Software application and on-fleet charter revenues soared 445% year-over-year to $1.8m. During the quarter, Jet.AI sold 122 prepaid flight hours under its jet card and fractional programs and recognised $0.7m of revenue for 113 flight hours flown. The on-demand private jet travel provider recorded deferred revenue of $1.2m.

In addition, the company also sold 50 prepaid flight hours, amounting to $273,000 and recognised $527,000 of revenue for 93 flight hours flown. The company said the increase in flight hours flown period over period is a direct result of the increase in its aircraft.

Cost of revenue increased from $0.7m in Q3 2022 to $1.8m in Q3 2023 due to increased fleet size, flight activity, and start-up costs.
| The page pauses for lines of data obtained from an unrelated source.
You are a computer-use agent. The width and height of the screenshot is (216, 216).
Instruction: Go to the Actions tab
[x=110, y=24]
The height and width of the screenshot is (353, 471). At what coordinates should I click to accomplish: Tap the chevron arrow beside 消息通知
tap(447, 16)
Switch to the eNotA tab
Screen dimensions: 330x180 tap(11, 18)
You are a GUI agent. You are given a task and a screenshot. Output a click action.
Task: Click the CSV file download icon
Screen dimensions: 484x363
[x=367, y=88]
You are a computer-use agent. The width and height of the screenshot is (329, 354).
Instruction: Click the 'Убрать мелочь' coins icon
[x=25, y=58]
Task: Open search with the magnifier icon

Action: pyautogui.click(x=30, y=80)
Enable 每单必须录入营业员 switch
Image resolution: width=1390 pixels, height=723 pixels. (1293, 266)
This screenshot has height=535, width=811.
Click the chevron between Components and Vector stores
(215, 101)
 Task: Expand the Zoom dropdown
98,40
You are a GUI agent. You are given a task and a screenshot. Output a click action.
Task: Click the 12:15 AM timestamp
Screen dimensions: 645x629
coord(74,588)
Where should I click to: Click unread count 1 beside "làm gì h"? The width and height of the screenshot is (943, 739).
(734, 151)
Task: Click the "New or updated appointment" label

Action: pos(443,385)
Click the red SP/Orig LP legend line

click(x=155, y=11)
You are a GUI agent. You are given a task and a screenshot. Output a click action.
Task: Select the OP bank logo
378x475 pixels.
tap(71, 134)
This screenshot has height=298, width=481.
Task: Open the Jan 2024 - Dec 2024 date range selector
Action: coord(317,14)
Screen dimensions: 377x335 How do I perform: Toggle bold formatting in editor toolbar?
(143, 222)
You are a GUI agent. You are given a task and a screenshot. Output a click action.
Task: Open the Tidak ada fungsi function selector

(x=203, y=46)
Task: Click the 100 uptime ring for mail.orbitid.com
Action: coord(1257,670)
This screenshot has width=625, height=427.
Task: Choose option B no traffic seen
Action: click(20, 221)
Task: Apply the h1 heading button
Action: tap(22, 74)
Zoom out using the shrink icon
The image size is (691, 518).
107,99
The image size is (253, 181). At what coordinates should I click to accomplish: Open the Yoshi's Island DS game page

The company recognised an operating loss of about $4.3m, which was an increase in loss of approximately $2.3m. The increase in operating loss was primarily due to the decrease in gross profit and the increase in general and administrative expenses resulting from the increase in non-cash stock-based compensation expense following the business combination.

Overall, this translated into loss-per-share of $0.61 versus loss of $0.45 in same quarter last year.

Jet.AI completed a business combination with special purpose acquisition company (SPAC) Oxbridge Acquisition Corp in August this year. The combined company has about $300m in cash on hand, which will be used to fuel Jet.AI’s growth initiatives.